Governor saddened troopers falsified vaccination playing cards | COVID-19
MONTPELIER, Vt. (AP) – Vermont Governor Phil Scott said Wednesday he was “incredibly disappointed” with allegations that three since resigned Vermont State Police officers were involved in a fraudulent COVID-19 vaccination card scheme.
Scott said he doesn’t think the resignations announced late Tuesday reflect the entire organization of the Vermont State Police.
“It’s just stupid to be completely frank,” Scott said during his weekly press conference. “It just doesn’t make sense to me.”
The FBI is investigating the allegations and Vermont public safety officers are conducting a separate investigation.
Scott said his first question was “why?”
“It’s that simple, you get vaccinated, you get your card,” he said. “You don’t have to fabricate anything.”
On Tuesday, Vermont State Police announced that three state soldiers had resigned after discovering they were allegedly involved in a scheme to create fraudulent COVID-19 vaccination cards.

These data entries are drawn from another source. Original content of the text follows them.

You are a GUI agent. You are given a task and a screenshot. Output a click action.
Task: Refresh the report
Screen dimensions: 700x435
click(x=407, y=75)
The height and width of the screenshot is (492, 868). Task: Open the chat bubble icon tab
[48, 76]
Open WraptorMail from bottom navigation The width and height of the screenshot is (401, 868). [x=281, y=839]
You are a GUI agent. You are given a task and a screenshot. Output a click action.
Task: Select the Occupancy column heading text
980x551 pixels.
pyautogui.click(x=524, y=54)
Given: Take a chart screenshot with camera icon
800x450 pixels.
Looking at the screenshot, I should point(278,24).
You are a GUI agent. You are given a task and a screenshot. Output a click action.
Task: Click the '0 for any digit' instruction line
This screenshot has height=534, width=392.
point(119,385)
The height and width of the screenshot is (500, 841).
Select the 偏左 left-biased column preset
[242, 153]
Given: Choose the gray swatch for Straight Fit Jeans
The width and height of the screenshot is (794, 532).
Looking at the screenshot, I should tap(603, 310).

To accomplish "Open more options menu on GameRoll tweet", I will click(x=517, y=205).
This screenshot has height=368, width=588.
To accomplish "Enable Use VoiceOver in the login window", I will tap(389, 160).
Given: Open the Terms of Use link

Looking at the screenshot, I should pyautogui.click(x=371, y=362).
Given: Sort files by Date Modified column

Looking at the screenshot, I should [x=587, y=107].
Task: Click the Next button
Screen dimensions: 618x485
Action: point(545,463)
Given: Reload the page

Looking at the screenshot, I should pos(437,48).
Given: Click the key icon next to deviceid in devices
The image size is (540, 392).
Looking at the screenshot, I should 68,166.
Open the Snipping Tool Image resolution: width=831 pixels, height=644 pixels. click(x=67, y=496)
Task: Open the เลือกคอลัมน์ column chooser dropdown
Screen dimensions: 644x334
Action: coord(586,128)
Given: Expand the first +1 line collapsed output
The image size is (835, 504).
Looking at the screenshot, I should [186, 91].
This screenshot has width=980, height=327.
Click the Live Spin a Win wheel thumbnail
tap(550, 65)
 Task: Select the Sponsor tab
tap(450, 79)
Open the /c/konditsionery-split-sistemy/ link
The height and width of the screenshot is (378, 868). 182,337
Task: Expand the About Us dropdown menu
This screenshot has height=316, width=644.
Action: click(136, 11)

Former soldiers Shawn Sommers and Raymond Witkowski resigned on August 10, the day after another soldier told superiors about the alleged plan. Former soldier David Pffindel resigned on September 3 after further investigations, according to a state police press release.
Sommers and Witkowski both joined the Vermont State Police in July 2016. Pffindel was hired in January 2014, the police said.
All three soldiers had connections with Shaftsbury Barracks in southwest Vermont.
It was not initially possible to determine whether the three men had lawyers. An email to the Vermont Troopers Association was not returned immediately on Wednesday.
Vermont Public Safety Commissioner Michael Schirling said Wednesday there was no evidence that other soldiers or government officials were involved in the scheme, but the FBI is leading the investigation.
Schirling said the decision to publish the details of the case was made earlier than officials would like because they received a media question about the case.
“Otherwise we wouldn’t make the information public at this stage either because, as is typical of any federal investigation, the government has an interest in maintaining the continuity of the investigation by not making it public until it is completed,” he said .
Officials have not publicly described the details of the alleged plan.
In the original Tuesday release, Col. Matthew T. Birmingham, director of Vermont State Police, said the “allegations in this case involve an exceptionally high level of misconduct – a criminal violation of the law.”